Eliz chante, hurle, parle, murmure, utilise sa voix comme un instrument aux multiples timbres et joue avec les couleurs des langues pour tisser une identité singulière. S’il m’est difficile de comprendre les textes en arabe, les autres m’éclairent sur le lien puissant entre l’histoire contée par les mots d’Eliz et celle portée par les notes des instruments. Le couleur orientale dépasse alors la langue pour se retrouver dans les accords… avant de laisser place à des thèmes que n’auraient pas reniés les Doors.
Le plus étonnant, c’est que le mariage fonctionne parfaitement. Entre les univers, les origines et les envies des musiciens, le courant passe sans résistance. Tout en énergie et en subtilité (si, si, c’est possible), les trois compères font rugir les guitares, sortent les riffs, et manient avec brio l’art de la rupture. De ce point de vue, le jeu du guitariste Arnaud Vincendeau est particulièrement intéressant. Alternant les longues plaintes, les solos endiablés, les gimmicks presque funky et les moments de silence, il apporte un relief incroyable aux dix morceaux qui composent Lune Electric.
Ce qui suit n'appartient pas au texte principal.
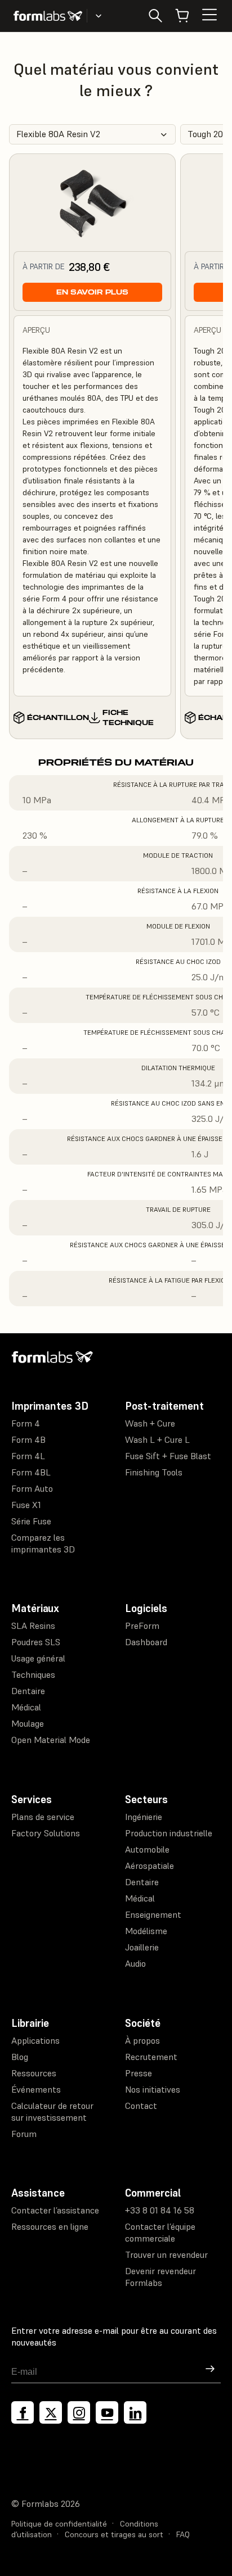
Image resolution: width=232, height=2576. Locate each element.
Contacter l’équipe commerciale (160, 2232)
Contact (141, 2105)
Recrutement (151, 2056)
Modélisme (146, 1930)
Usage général (38, 1658)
On peut d’ailleurs saluer la place accordée aux passages instrumentaux, toujours riches de sens. Pas d’interludes ou d’intermèdes, de moments d’attente entre deux couplets, non. La tension ne redescend jamais vraiment et on reste accroché jusqu’au dernier son.
[] Stop
Je ne saurai dire si Teleferik dessine l’avenir du rock, ni même s’ils seront encore là dans deux ans. Beaucoup se sont cassé les dents sur ce genre de pronostique. Mais je ne peux que l’espérer. D’abord parce qu’on sent qu’ils ne sont pas de ces musiciens qui vont se reposer sur une belle réussite, mais plutôt de ceux qui se remettent inlassablement en question et en danger parce que c’est là qu’on s’éclate le plus. Ensuite parce qu’ils nous font du bien en nous rappelant qu’on peut faire du rock et de la bonne musique, ce n’est pas incompatible. Enfin parce que le rock a besoin de se renouveler sans cesse tout en conservant son feu originel. Et chez Teleferik, il brûle fort.
# 05 mai 2024 : Profitons des ponts pour lire, écouter, visiter, applaudir...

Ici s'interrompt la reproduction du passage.